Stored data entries
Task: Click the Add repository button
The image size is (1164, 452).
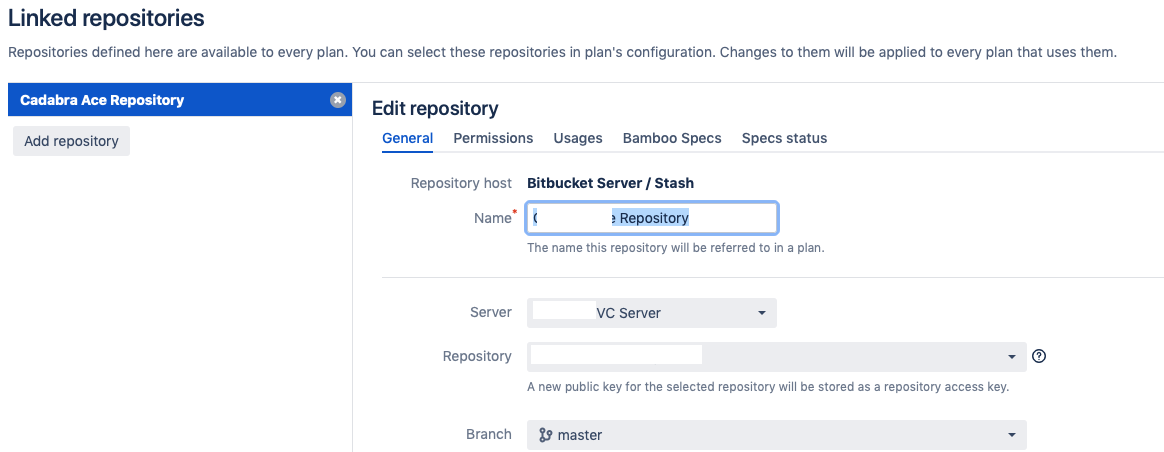Action: (71, 141)
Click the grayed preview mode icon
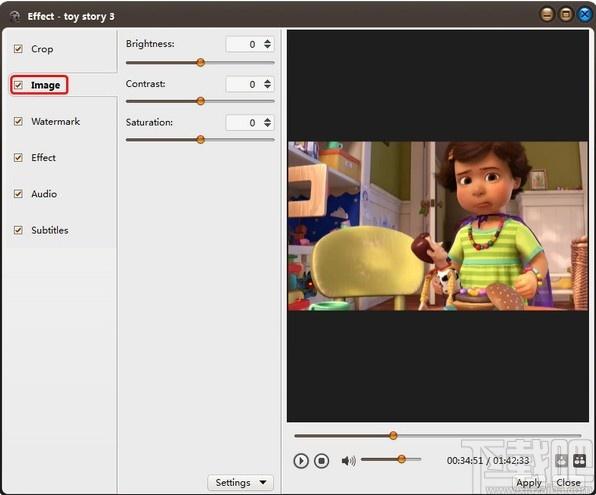The image size is (596, 495). [561, 461]
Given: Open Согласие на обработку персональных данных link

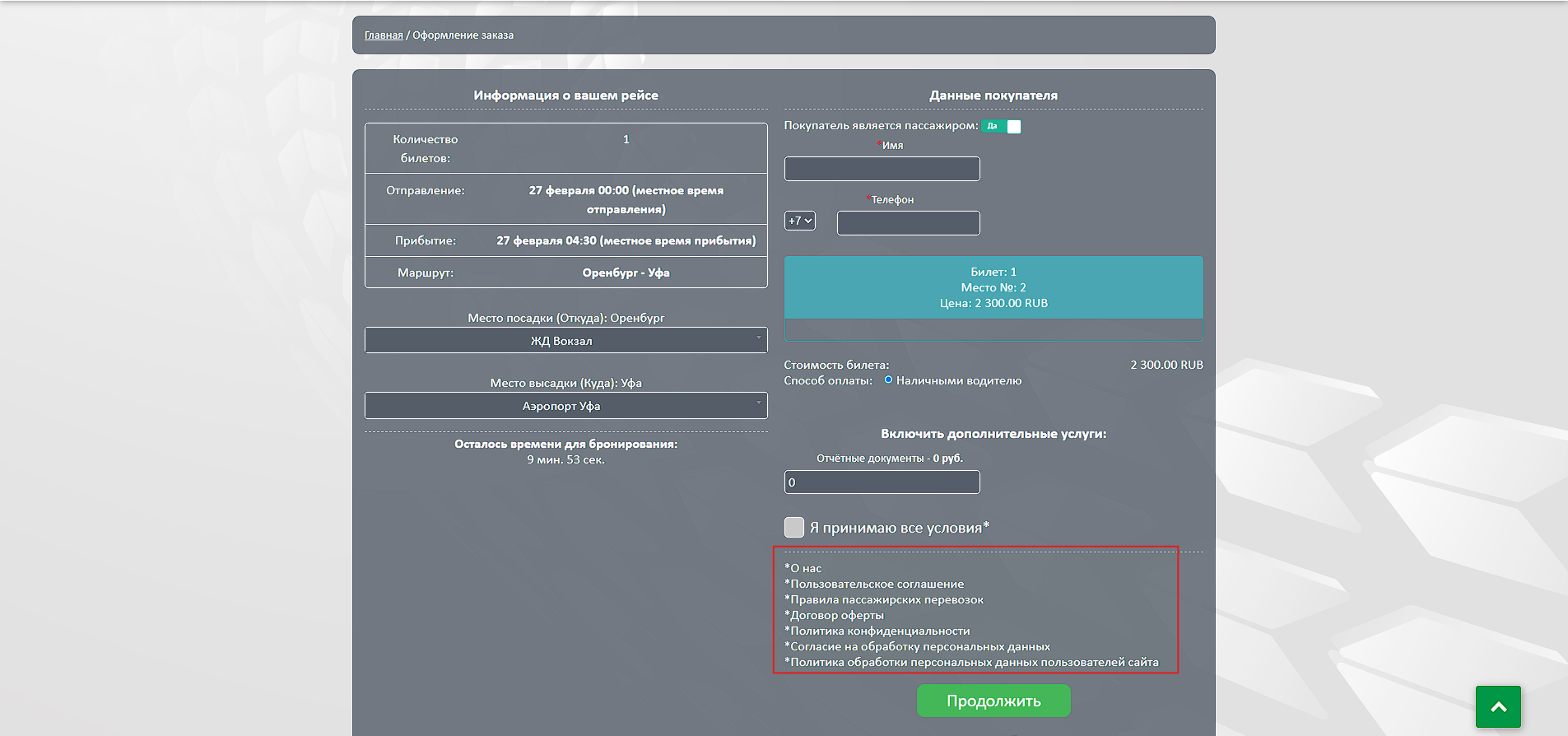Looking at the screenshot, I should (x=919, y=646).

- [Task] From the line holding "The image size is (1164, 452)." down to the final line of the entries above, print every line exactly. Pictures do not go in.

- [Response below]
The image size is (1164, 452).
Action: (71, 141)
Click the grayed preview mode icon
The image size is (596, 495). [561, 461]
Given: Open Согласие на обработку персональных данных link

Looking at the screenshot, I should (x=919, y=646).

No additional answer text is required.